(Data extract):

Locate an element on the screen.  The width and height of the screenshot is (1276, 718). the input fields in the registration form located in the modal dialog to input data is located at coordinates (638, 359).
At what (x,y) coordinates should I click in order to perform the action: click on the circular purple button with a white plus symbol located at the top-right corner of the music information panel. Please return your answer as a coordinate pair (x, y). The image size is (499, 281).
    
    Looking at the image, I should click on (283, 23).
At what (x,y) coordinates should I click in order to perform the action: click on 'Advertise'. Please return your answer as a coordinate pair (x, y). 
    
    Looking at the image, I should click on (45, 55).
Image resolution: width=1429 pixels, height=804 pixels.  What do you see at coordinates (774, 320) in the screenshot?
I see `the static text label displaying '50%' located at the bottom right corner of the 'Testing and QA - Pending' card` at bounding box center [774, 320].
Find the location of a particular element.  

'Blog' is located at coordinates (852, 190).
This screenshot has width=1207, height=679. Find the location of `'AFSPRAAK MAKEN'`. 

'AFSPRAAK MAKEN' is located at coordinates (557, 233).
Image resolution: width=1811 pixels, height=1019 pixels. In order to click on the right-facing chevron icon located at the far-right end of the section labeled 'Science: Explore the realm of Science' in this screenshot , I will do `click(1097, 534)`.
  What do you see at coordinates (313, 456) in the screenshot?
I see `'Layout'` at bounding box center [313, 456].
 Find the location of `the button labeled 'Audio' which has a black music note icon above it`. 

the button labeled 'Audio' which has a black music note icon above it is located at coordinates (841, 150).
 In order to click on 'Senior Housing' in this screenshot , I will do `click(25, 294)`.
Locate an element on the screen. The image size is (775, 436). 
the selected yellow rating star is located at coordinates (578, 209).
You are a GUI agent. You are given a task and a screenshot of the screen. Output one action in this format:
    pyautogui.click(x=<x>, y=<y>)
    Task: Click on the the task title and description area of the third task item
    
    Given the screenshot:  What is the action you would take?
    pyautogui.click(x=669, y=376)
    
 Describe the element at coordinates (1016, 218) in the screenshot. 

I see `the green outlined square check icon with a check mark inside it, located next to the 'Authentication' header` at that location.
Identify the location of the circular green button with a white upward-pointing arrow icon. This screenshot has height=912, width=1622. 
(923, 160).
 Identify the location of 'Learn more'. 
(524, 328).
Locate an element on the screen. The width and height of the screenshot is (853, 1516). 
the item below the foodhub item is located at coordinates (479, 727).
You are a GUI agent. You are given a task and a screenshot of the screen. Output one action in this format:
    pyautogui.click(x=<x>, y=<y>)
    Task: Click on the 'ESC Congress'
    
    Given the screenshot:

(Task statement): Copy out everything in the records above from the line that contains "Locate an element on the screen. The image" down to the line that contains "(923, 160).", including both of those lines, without altering anything.

(Response to the exercise):
Locate an element on the screen. The image size is (775, 436). 
the selected yellow rating star is located at coordinates (578, 209).
You are a GUI agent. You are given a task and a screenshot of the screen. Output one action in this format:
    pyautogui.click(x=<x>, y=<y>)
    Task: Click on the the task title and description area of the third task item
    
    Given the screenshot:  What is the action you would take?
    pyautogui.click(x=669, y=376)
    
 Describe the element at coordinates (1016, 218) in the screenshot. 

I see `the green outlined square check icon with a check mark inside it, located next to the 'Authentication' header` at that location.
Identify the location of the circular green button with a white upward-pointing arrow icon. This screenshot has height=912, width=1622. 
(923, 160).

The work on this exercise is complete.